As soon as abstract mathematical computations were adapted to computation on digital computers, the problem of efficient representation, manipulation, and communication of the numerical values in those computations arose. Strongly related to the problem of numerical representation is the problem of quantization: in what manner should a set of continuous real-valued numbers be distributed over a fixed discrete set of numbers to minimize the number of bits required and also to maximize the accuracy of the attendant computations?

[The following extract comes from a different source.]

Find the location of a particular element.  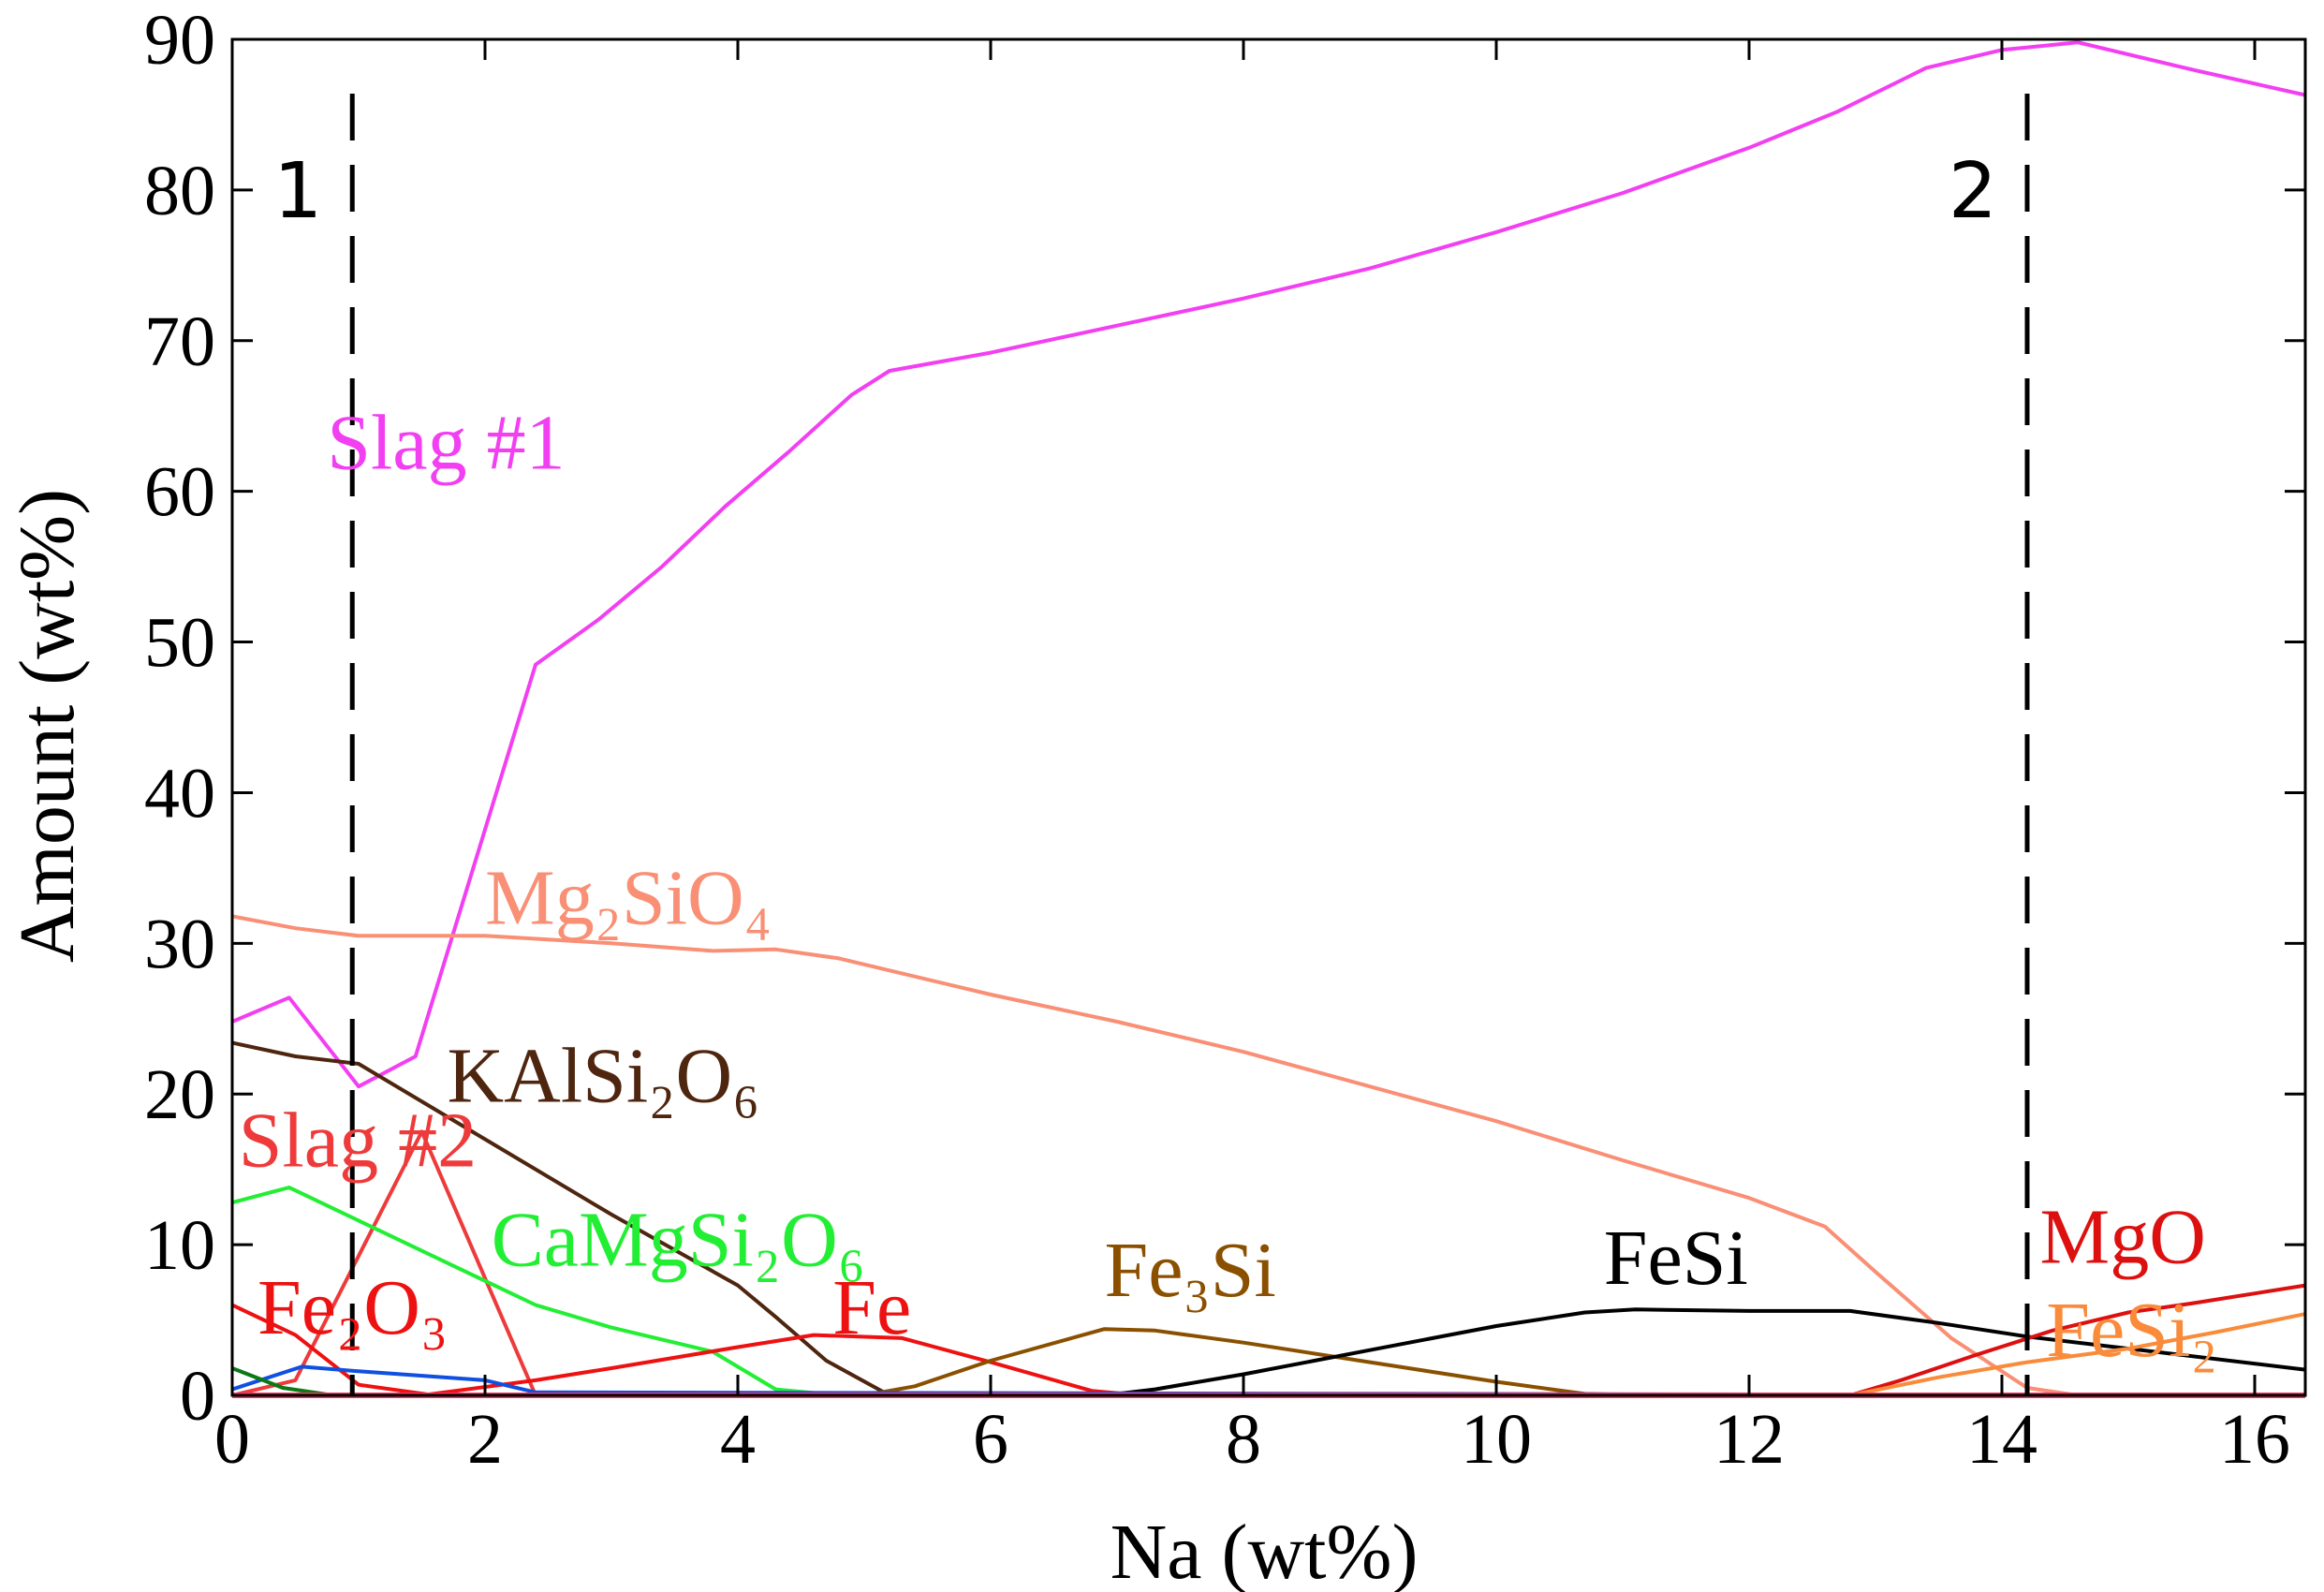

This perennial problem of quantization is particularly relevant whenever memory and/or computational resources are severely restricted, and it has come to the forefront in recent years due to the remarkable performance of Neural Network models in computer vision, natural language processing, and related areas. Moving from floating-point representations to low-precision fixed integer values represented in four bits or less holds the potential to reduce the memory footprint and latency by a factor of 16x; and, in fact, reductions of 4x to 8x are often realized in practice in these applications. Thus, it is not surprising that quantization has emerged recently as an important and very active sub-area of research in the efficient implementation of computations associated with Neural Networks. In this article, we survey approaches to the problem of quantizing the numerical values in deep Neural Network computations, covering the advantages/disadvantages of current methods. With this survey and its organization, we hope to have presented a useful snapshot of the current research in quantization for Neural Networks and to have given an intelligent organization to ease the evaluation of future research in this area.